Part 1: Review of the literature on autonomy
Autonomy in language learning
It is now a decade since the publication of five key books that have contributed to popularisation of the concept(s) of independence and autonomy in language learning: they dealt with self-instruction (Dickinson, 1987), learner strategies (Wenden and Rubin, 1987), applications of autonomy (Brookes and Grundy, 1988; and Holec, 1988), and the learner-centred curriculum (Nunan, 1988a). After something of a lull in the early 1990s we have recently seen edited collections on independence and/or autonomy (a special issue of System 23/2, 1995; Broady and Kenning, 1996; Pemberton, Li, Or and Pierson, 1996; Benson and Voller, 1997a), on self-access learning (Gardner and Miller, 1994, 1999), and a book-length treatment of learner-centredness in language education (Tudor, 1996). Like authentic, communicative and student-centred, the concept of autonomy ‘has rapidly achieved a moral status backed by dominant beliefs in liberal progressive education’ (Pennycook, 1997c: 39).

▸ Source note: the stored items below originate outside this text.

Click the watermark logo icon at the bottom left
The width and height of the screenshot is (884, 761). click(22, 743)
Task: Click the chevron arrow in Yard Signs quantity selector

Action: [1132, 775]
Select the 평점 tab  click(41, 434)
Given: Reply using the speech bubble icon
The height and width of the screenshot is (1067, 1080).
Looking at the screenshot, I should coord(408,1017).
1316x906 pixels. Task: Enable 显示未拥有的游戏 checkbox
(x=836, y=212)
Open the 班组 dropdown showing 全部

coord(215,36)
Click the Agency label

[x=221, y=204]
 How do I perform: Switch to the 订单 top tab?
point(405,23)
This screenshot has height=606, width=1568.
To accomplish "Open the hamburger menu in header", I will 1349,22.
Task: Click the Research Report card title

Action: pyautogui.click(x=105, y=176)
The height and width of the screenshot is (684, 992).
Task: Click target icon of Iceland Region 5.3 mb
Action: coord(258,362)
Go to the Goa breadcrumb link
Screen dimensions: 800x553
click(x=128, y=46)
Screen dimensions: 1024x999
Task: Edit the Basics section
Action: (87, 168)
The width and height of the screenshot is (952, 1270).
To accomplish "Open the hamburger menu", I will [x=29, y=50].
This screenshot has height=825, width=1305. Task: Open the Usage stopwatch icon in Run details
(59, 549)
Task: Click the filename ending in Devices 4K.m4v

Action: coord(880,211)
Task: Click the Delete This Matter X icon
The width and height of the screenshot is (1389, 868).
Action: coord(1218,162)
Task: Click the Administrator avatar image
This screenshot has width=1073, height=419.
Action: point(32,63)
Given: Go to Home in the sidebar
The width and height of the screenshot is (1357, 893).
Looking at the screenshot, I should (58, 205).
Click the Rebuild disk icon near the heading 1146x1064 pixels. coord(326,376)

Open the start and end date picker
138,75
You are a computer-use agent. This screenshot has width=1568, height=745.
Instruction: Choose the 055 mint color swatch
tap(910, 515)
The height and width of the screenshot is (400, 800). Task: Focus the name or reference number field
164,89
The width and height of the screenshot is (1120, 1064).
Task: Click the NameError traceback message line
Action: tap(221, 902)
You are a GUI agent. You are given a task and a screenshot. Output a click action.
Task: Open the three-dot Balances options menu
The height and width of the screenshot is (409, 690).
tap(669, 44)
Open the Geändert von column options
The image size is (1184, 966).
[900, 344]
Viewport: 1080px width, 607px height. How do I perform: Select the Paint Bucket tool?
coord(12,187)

The terms independence and autonomy are broad and elastic -and indeed often seem to overlap (cf. Brookes and Grundy, 1988). In this chapter I will be using the single term autonomy to cover both. The autonomy literature now embraces learning and communication strategies, self-directed learning, self-access centres, learner-centredness and collaborative learning. However, the concerns of those writing about learner autonomy can seem rather narrow from the perspective of someone teaching EAP students in a second language context.